U.S. Department of Labor Issues Guidance on Child Labor; Paid Sick And Expanded Family and Medical Leave Amid School and Camp Closures
WASHINGTON, DC – With school and summer activity schedules greatly altered as America continues to re-open in the wake of the coronavirus, the U.S. Department of Labor’s Wage and Hour Division (WHD) today issued two Field Assistance Bulletins to clarify issues relevant to the pandemic’s effects on the workplace.
The bulletins issued today specifically address the following:
- The assessment of when schools that are physically closed for coronavirus related reasons are considered “in session” for purposes of federal child labor requirements, and
- Paid sick or expanded family and medical leave eligibility under the Families First Coronavirus Response Act (FFCRA) based on the closure of summer camps, summer enrichment programs, or other summer programs.
“As workers and employers deal with the effects of the coronavirus pandemic in the workplace, the U.S. Department of Labor’s priorities include ensuring our response provides the support and information they need,” said Wage and Hour Division Administrator Cheryl Stanton. “The guidance provided to our field offices in these bulletins, which we are sharing publicly, clarifies some unique issues surrounding the reality of distance and virtual learning and the transition from school to summer child care. We will continue to provide guidance as new situations and issues arise.”

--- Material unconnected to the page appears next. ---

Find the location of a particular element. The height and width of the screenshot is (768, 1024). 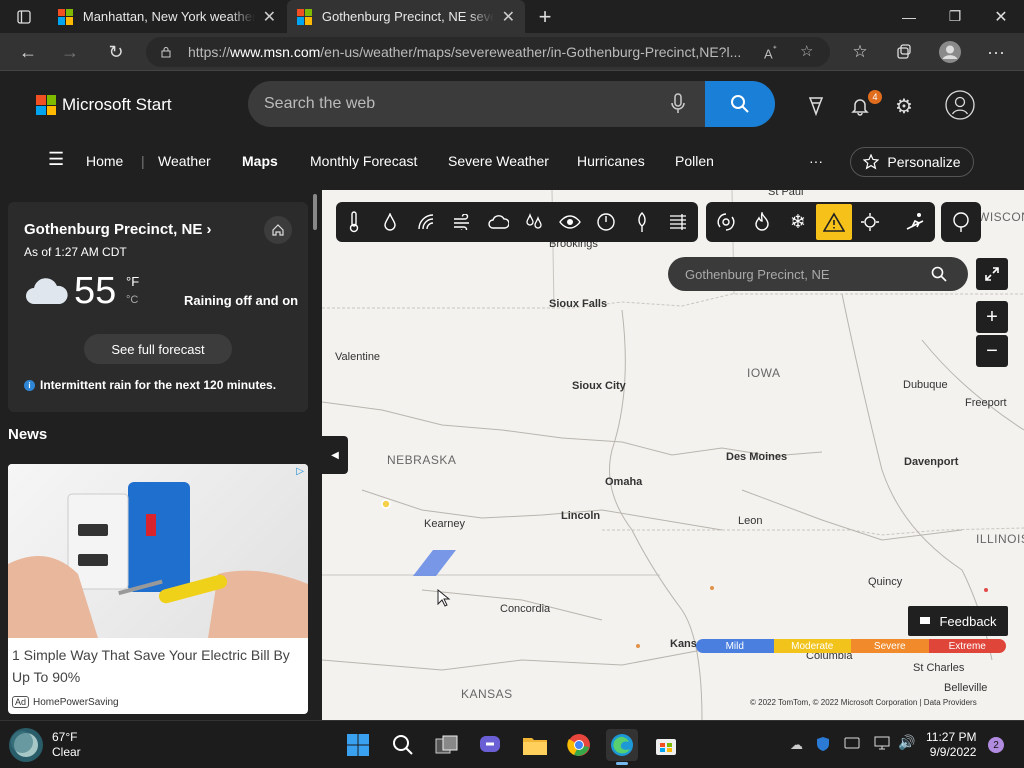

ski-toolbar is located at coordinates (915, 222).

Field Assistance Bulletin 2020-3 clarifies how child labor laws under the Fair Labor Standards Act (FLSA) apply to the employment of children when schools are in session while physically closed due to the coronavirus pandemic. In general, school is in session if the local public school district requires students to participate in virtual or distance learning, even if schools in the district are physically closed.
Field Assistance Bulletin 2020-4 provides guidance on when an employee qualifies to take paid leave under the FFCRA to care for his or her child based on the closure of a summer camp, summer enrichment program or other summer program for coronavirus-related reasons.

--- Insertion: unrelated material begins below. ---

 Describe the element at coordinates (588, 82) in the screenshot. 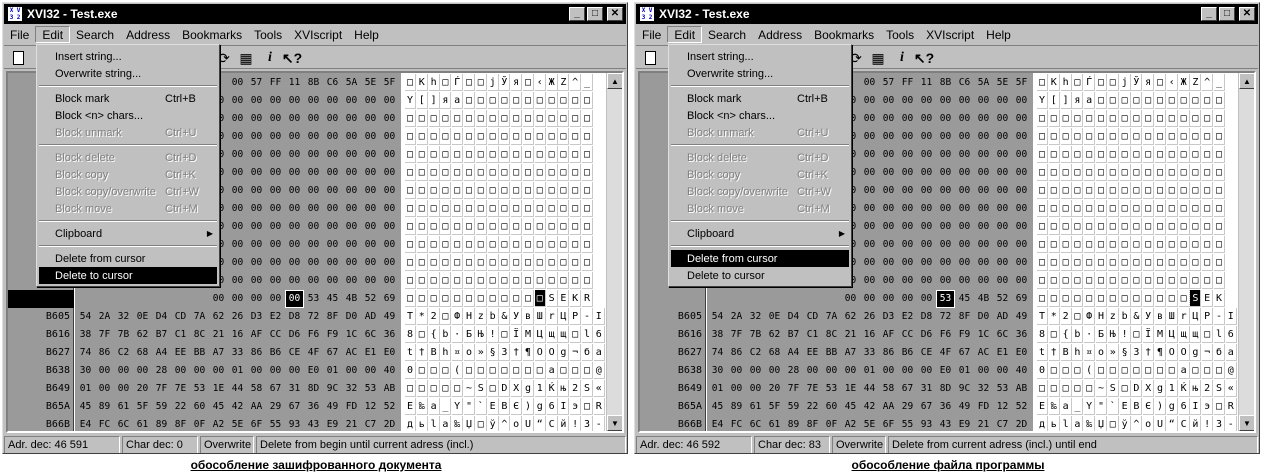

I see `ascii-char: _` at that location. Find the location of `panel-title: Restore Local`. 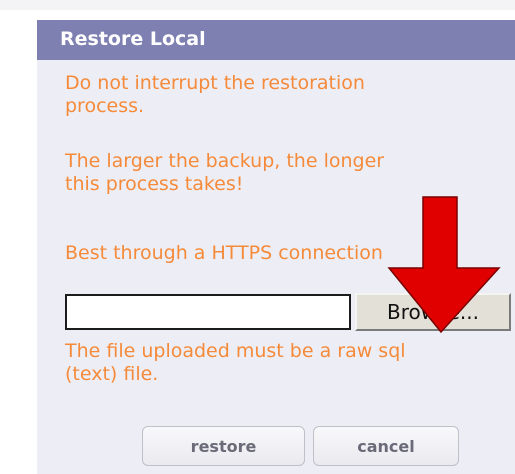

The law enables employers to provide their workers with paid leave, while at the same time ensuring that workers are not forced to choose between their paychecks and the public health measures needed to combat the virus. The FFCRA helps the U.S. combat and defeat the workplace effects of the coronavirus by giving tax credits to American businesses with fewer than 500 employees to reimburse the costs of providing employees with paid leave for specified reasons related to the coronavirus. Please visit WHD’s “Quick Benefits Tips” for information about how much leave workers may qualify to use and the wages employers must pay.
For more information about the laws enforced by the WHD, call 866-4US-WAGE, or visit www.dol.gov/agencies/whd.

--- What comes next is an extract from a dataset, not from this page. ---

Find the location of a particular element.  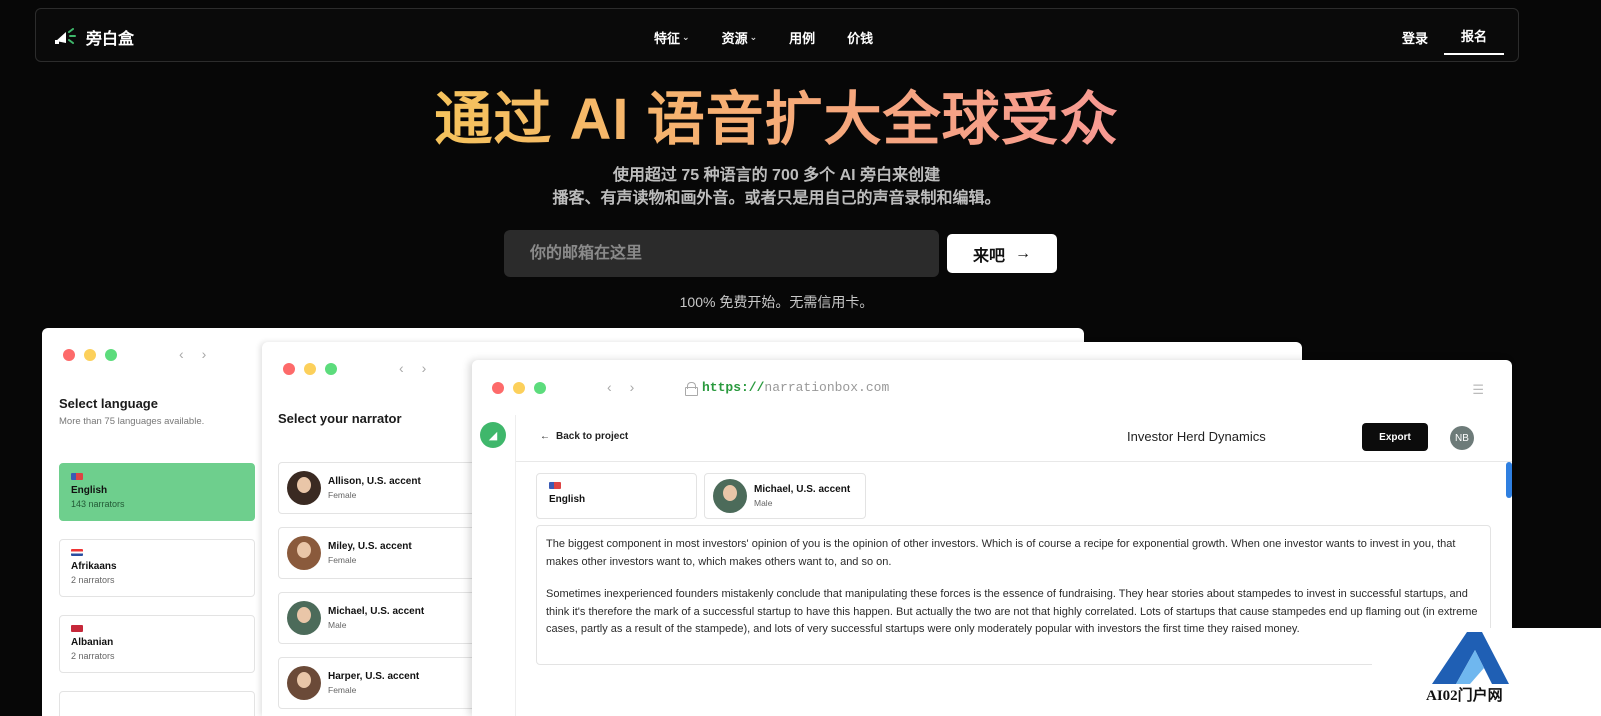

WHD’s mission is to promote and achieve compliance with labor standards to protect and enhance the welfare of the nation’s workforce. WHD enforces federal minimum wage, overtime pay, recordkeeping and child labor requirements of the Fair Labor Standards Act. WHD also enforces the emergency paid sick leave and expanded family and medical leave requirements of the Families First Coronavirus Response Act, the Migrant and Seasonal Agricultural Worker Protection Act, the Employee Polygraph Protection Act, the Family and Medical Leave Act, wage garnishment provisions of the Consumer Credit Protection Act and a number of employment standards and worker protections as provided in several immigration related statutes. Additionally, WHD administers and enforces the prevailing wage requirements of the Davis Bacon Act and the Service Contract Act and other statutes applicable to federal contracts for construction and for the provision of goods and services.
The mission of the Department of Labor is to foster, promote and develop the welfare of the wage earners, job seekers and retirees of the United States; improve working conditions; advance opportunities for profitable employment; and assure work-related benefits and rights.